Squatters are multiplying in the recession—what should cities do?
To survive, everyone needs to have a place to be and to sleep, eat, and, let's face it, go to the bathroom. For most of us, that place is the home. As rising unemployment pushes more people out of their houses and apartments, however, and growing numbers of Americans cannot find a place to perform these essential functions legally, they will have little choice but to break the law. And so some of them are turning to a strategy that has cropped up repeatedly in American history—squatting. Governments are sometimes tempted to respond to a spike in this form of outlaw residency by simply forcing squatters out. The better strategy, however is to treat squatting as a symptom of a simultaneous failure of both the market and the government. Viewed in this light, an outbreak of squatting is a sign that governments should change their housing policies to make it easier for poor people to find the housing they need—as law-abiders instead of renegades.
Squatting, or unlawfully occupying and making use of land that belongs to someone else, tends to emerge when poverty and homelessness intersect with absentee ownership. It was widespread on the frontier of the 19th-century West, where settlers who couldn't afford to purchase land at market prices often simply occupied land owned by Eastern speculators (as well as land owned by the federal government and by Native American tribes).
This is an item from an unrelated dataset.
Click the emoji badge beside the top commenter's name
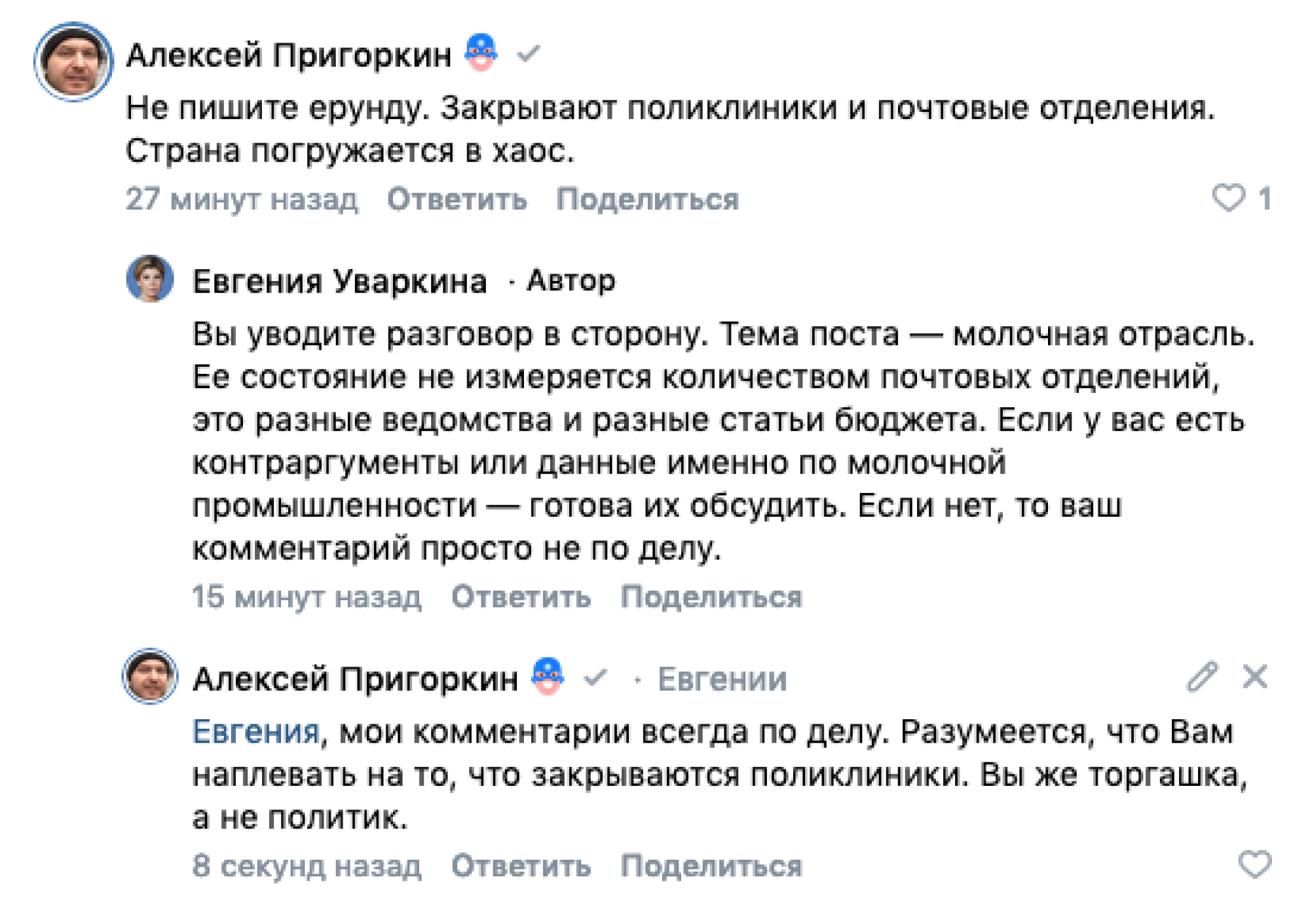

From the point of view of local officials, this was a win-win, of a sort. Far-away owners were more interested in free-riding on rising property values, and flipping their land, than in developing it productively. So they resisted paying property taxes or investing in infrastructure. As a result, governments in the West were happy to lend squatters a hand in their efforts to get property out of the speculators' hands. Local governments frequently made it easier for squatters to obtain title through the legal doctrine of adverse possession (sometimes colloquially called "squatters rights")—for example, by shortening the time period required for squatting to mature into ownership. Ultimately, even the federal government joined in. After years of using the Army to chase squatters off its lands, Congress decided to create a legal avenue for settlers without money to become landowners: the 1862 Homestead Act.
A century later, in the 1970s, squatting went urban. In city after city, the market for urban housing collapsed amid a toxic (and self-reinforcing) brew of riots, redlining, and the flight of the white middle class to the suburbs. City governments acquired thousands of vacant units from owners who had fallen behind on their property taxes. Rather than turning these properties over to remaining low-income residents searching for affordable housing, many cities sought to auction them off to speculators, who in turn frequently fell behind on their own tax payments. In the meantime, the vacant buildings became magnets for crime and illegal dumping. In response, groups of squatters—backed by community organizations like ACORN—began to take over city-owned, vacant housing. Many city governments cracked down on the squatters, but others took a more measured approach, coming up with programs whereby urban "homesteaders" could acquire vacant housing through "sweat equity."